We are back with our take on a simple recipe from leefromamerica, we’ve been making these a lot lately. If you have not heard of these energy bites then I will leave a link for you to read more about it.
Yes these are very dense and high in fat and high in calories, but this is something Raphy and I do not consume everyday. It is something we eat before the gym, hike or when we just do not have the time to actually sit down and eat something. These are easy to grab and go to tie you over until your next meal.
We love them because they are easy to make and you can tweak them to your own palette or just to whatever that’s available to you.
Energy Bites/ Fat ball recipe:
- 1/2 cup Roasted almonds
- 1/2 cup Raw cashews
- 1/4 cup Raw sunflower seeds
- 1/4 cup Raw pumpkin seeds
- 1 cup Unsweetened Coconut shreds
- 1/4 cup Coconut oil, melted
- 1/4 cup Coconut butter/ Mana
- 1 1/2 tbsp Organic cacao powder
- 1 1/2 tbsp Flax Meal
- 1 tbsp Vital Proteins Collagen Peptides
- 1 tsp Vanilla extract
- 1/2 tsp Nutmeg
- 1 tsp Cinnamon
- 4 Dates – Any kind (pitted)
- 1/3 cup Flax Milk – Any plant base milk (add in increments to gauge consistency, may need more or less)
- First thing we do is roast our almonds, we do not roast any of the other nuts but for some reason we just find it tastes better to us when we roast the almonds. The almonds are raw and unsalted. We roasted all of the almonds we had since we were making more than one batch.
Preheat oven to 350°F line your baking sheet with parchment paper then spread the almonds evenly. Place in oven for about 10 minutes stirring around (making sure all sides get toasty) every 2 minutes with a wooden spoon, do this until it reaches your desired level.
*Tip in the bulk sections of the supermarket they have already unsalted, dry roasted almonds but they charge you $1.00 or so more per pound. We chose to just roast a bunch ourselves.

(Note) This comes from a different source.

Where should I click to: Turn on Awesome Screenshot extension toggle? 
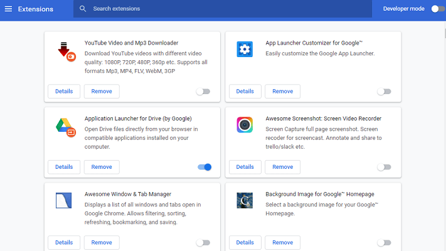384,167
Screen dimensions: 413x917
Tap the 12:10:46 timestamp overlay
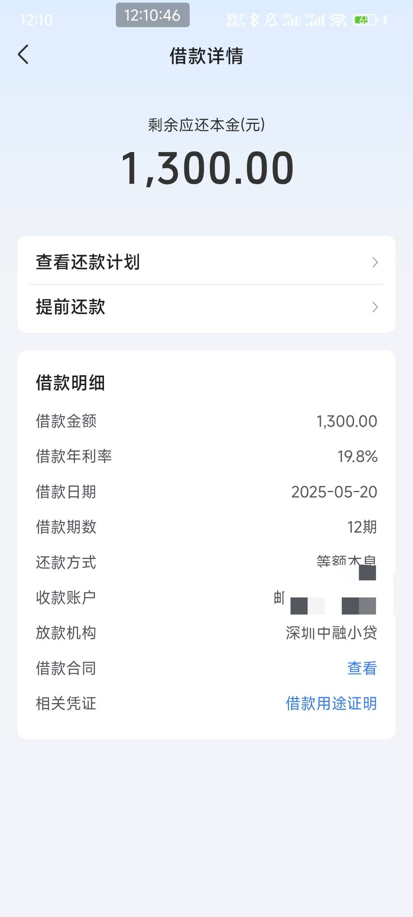tap(153, 15)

2. Next, add all nuts into the blender food processor pulse and blend until there are no big chunks.
3. Then add the rest of the ingredients into the food processor. Begin by pulsing then blend on high until you reach a doughy like consistency. (adding milk in increments)
4. Roll them out on to a sheet of parchment paper and store in a glass container freeze for 1 hr then move them to the refrigerator.
*Tip we like to roll the balls into different sizes so that we have options when choosing. Depending if we just need a small bite in between meals or something larger for a long hike.
For something extra you can roll them in coconut shreds, cacao powder, or any kind of ground nuts. Just make sure they are finely ground enough for a good coat. We only did 2 because our coconut shreds were too coarse.
Lastly here are pictures of some of the ingredients so you guys have a point of reference.
Hope you enjoy, again feel free to change any ingredient please share with us any of your recipes you’ve tried. We always change it up it all depends on what ingredients we have on hand with us in our cabinets.